** EXERCISE GOAL **
Starting at the line with "Task: Open thumbnail" and going on through the line with "385x227 pixels.", reproduce each line in the records below exactly and nothing more.

** INFORMATION PROVIDED **
>>>>
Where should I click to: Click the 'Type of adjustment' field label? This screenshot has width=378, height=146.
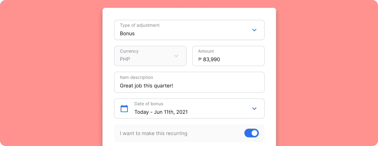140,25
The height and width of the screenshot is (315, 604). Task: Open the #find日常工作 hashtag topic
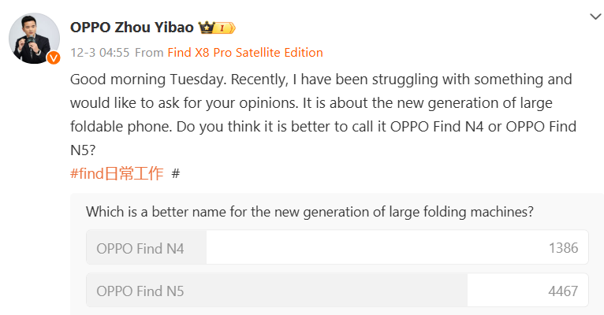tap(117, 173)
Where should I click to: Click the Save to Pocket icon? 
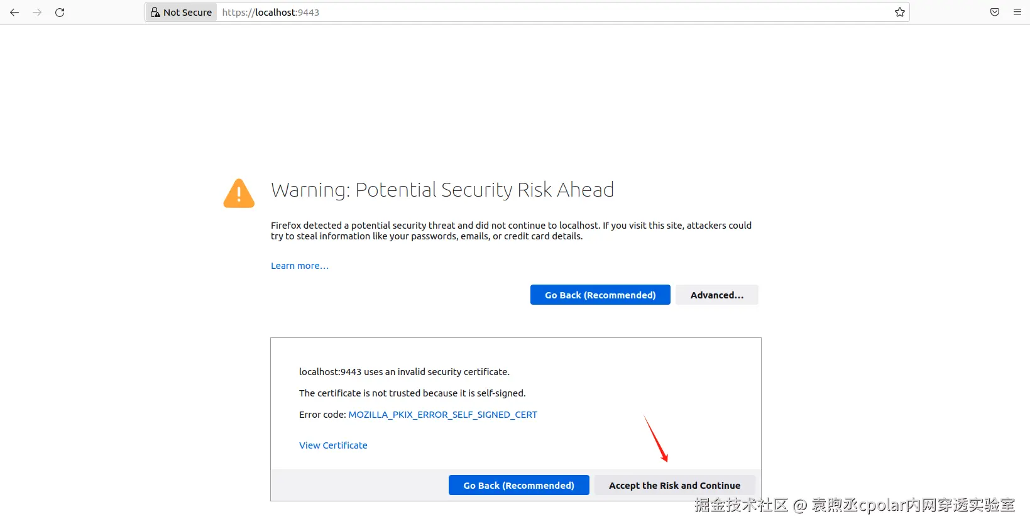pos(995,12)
<<<<
>>>>
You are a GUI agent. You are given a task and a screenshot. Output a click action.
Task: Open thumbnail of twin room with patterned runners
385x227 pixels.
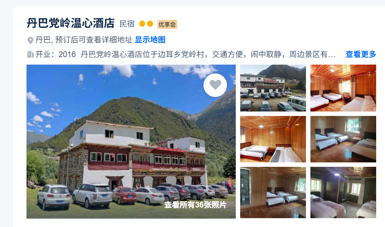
<<<<
** COMPLETED TASK **
Task: Open thumbnail of twin room with patterned runners
385x227 pixels.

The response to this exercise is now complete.